L’enlisement dans la crise économique conforte Erdogan dans une fuite en avant militariste.
La Turquie traverse depuis de nombreuses années une crise économique. Cette dernière s’est considérablement accentuée ces derniers mois. L’inflation a atteint 36 % en un an sur l’année 2021, un record depuis 2002. C’est une conséquence de la politique menée par le gouvernement du président Erdogan, qui a dévalué la livre turque — la devise du pays — à de multiples reprises ces dernières années dans le but de limiter l’inflation. Nous constatons aujourd’hui l’échec de cette stratégie économique lorsque le taux d’inflation n’a jamais été si élevé et la valeur de la livre turque si basse. Sur toute l’année 2021, la valeur de la livre turque a chuté de 45 % par rapport au dollar étatsunien. Cette baisse de la valeur de la livre turque pousse de nombreuses et nombreux citoyens turcs à posséder des comptes bancaires en devises étrangères. Erdogan promettait en décembre dernier d’augmenter le salaire minimum de 50 %, ce qui restait inférieur au seuil de pauvreté une fois converti en dollar.
Le nombre de foyers turcs ayant recours à l’aide alimentaire ne cesse d’augmenter.
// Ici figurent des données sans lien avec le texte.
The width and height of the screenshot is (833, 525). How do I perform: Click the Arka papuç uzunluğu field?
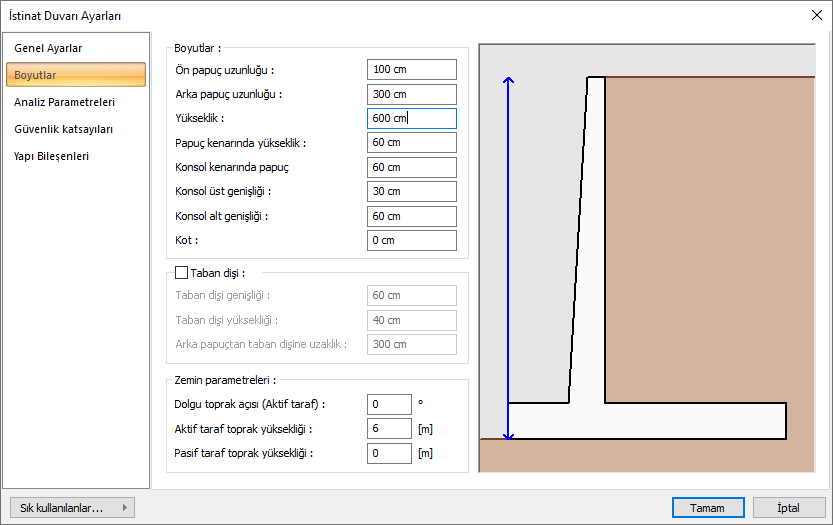(x=411, y=94)
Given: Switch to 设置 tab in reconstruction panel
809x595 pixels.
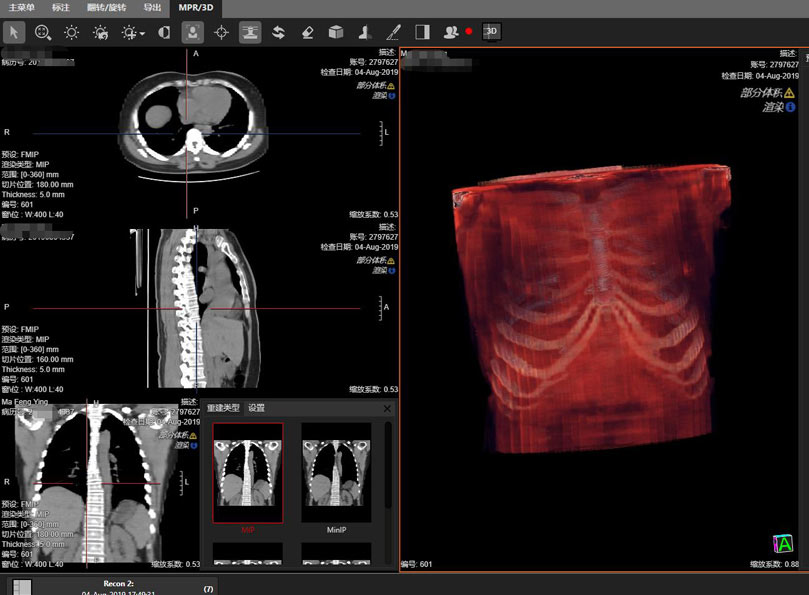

Les ménages se ruent sur les distributions de pain dit « du peuple » dont le prix plafonné à environ la moitié du prix du pain en boulangerie leur permet d’économiser quelques centimes. En effet, si l’inflation générale est déjà affolante, l’inflation des denrées alimentaires a elle atteint plus de 43 %, pénalisant toujours plus les foyers les plus modestes.
Erdogan face à la contestation populaire
Si la crise économique en Turquie a connu une augmentation record ces derniers mois, le problème est plus ancien. Déjà en 2019, année d’élections municipales en Turquie, le peuple et plus particulièrement les étudiantes et étudiants du pays s’étaient mobilisés contre la politique du président Erdogan. Ils étaient des centaines à Istanbul, à Ankara et dans d’autres grandes villes turques à s’opposer à la hausse des loyers et des denrées alimentaires. Erdogan s’était vanté de diriger le pays ayant le plus grand nombre de résidences universitaires publiques, mais sa politique ne permet pas au service public de répondre correctement aux besoins de la population. La répression du gouvernement avait été brutale avec de nombreuses arrestations.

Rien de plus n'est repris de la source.